Para os especialistas, portanto, a proposta da Índia e África do Sul é uma "resistência a este injusto cenário".

"Ao possibilitar a não aplicação destas regras de propriedade intelectual, tal iniciativa visa a potencializar o acesso da população mundial a todos os tipos de tecnologias que venham a ser utilizadas no combate ao novo coronavírus", disseram.

"Esta proposta pode impactar positivamente o curso da pandemia e poupar incontáveis vidas mundo afora", apostam.

O grupo, porém, lamenta que a iniciativa não é apoiada pelo Brasil. "Apesar de sua evidente importância, a iniciativa não conta com o apoio do Estado brasileiro, cuja omissão tem sido lamentavelmente sentida e pode gerar consequências graves para diversas populações em risco — incluindo a brasileira", apontam.

"No entanto, a luta do Brasil em defesa do direito à saúde nunca esteve restrita às esferas governamentais. Ela é fruto da mobilização de sua gente e se insere na longa história de resistência dos povos do Sul Global.
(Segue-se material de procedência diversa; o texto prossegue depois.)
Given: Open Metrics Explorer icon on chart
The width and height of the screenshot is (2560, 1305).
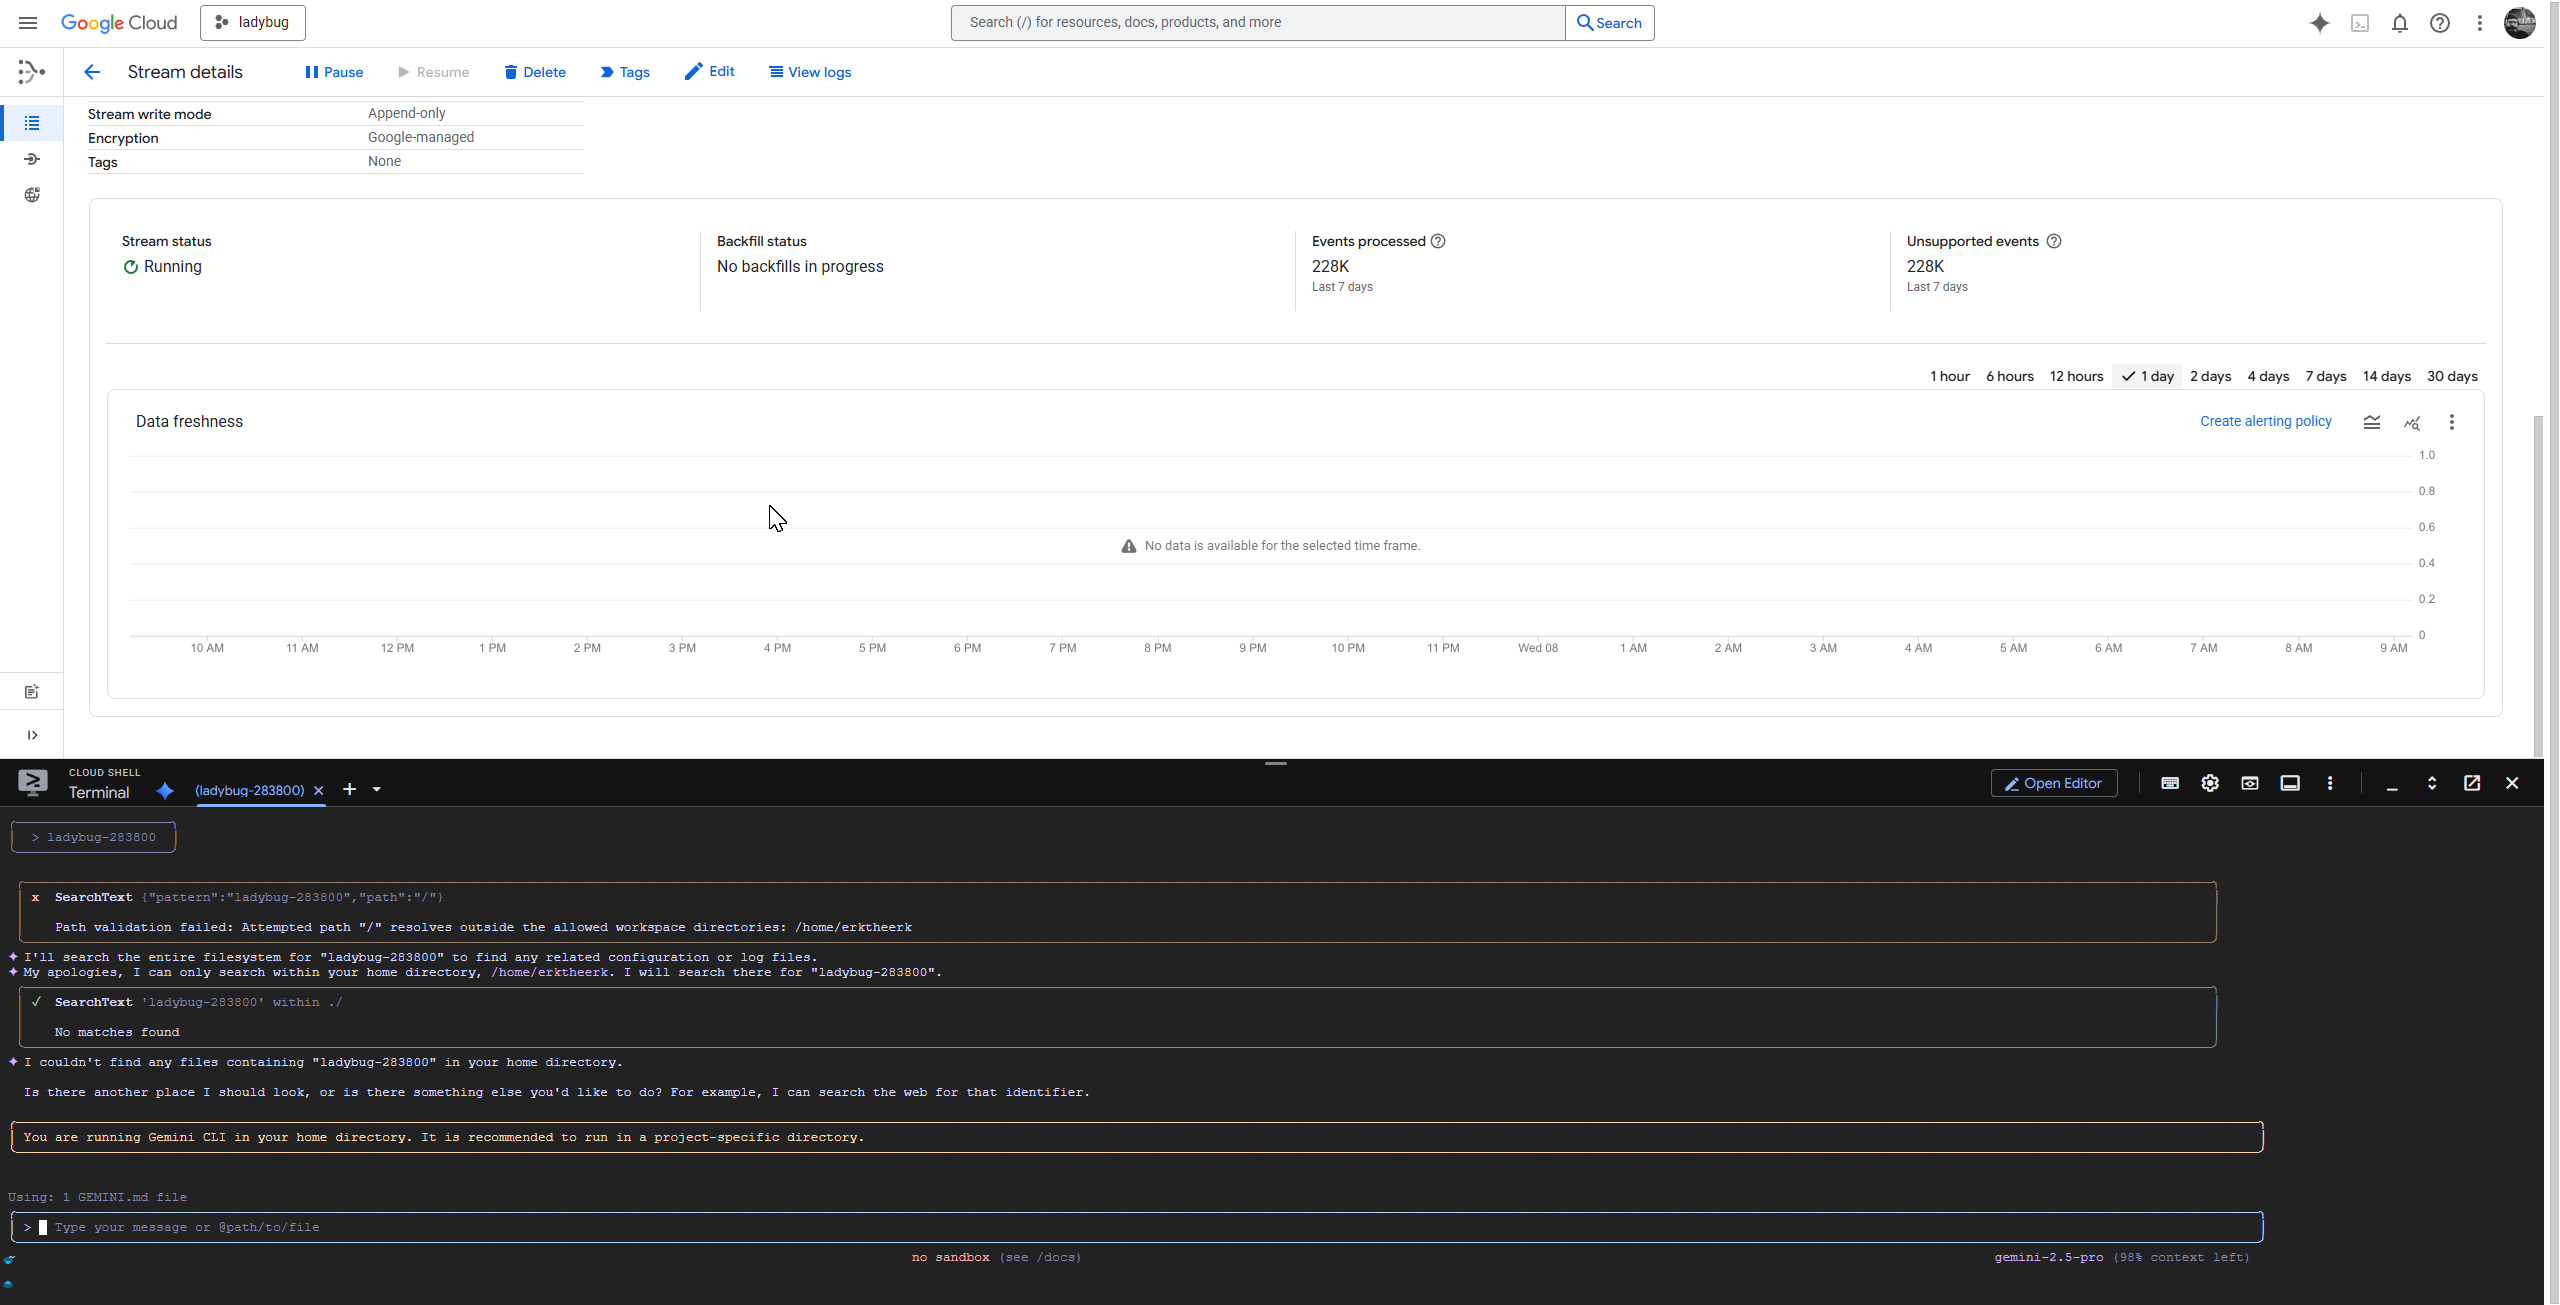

A subserviência de autoridades transitórias e a sujeição do interesse público ao poder econômico, portanto, não passarão de uma triste exceção em nossa caminhada", denunciam.

"Sendo assim, apesar do comportamento negligente e contraditório dos atuais ocupantes das instâncias de poder em nosso país, nós, indivíduos e organizações da sociedade civil brasileira, manifestamos nosso mais vigoroso apoio à proposta de suspensão dos direitos de propriedade intelectual sobre tecnologias em saúde utilizadas no combate à Covid-19 e conclamamos os Estados-membros da OMC, bem como toda a comunidade global, a se juntarem em apoio à proposta da Índia e da África do Sul na defesa da saúde de todos os povos", completam.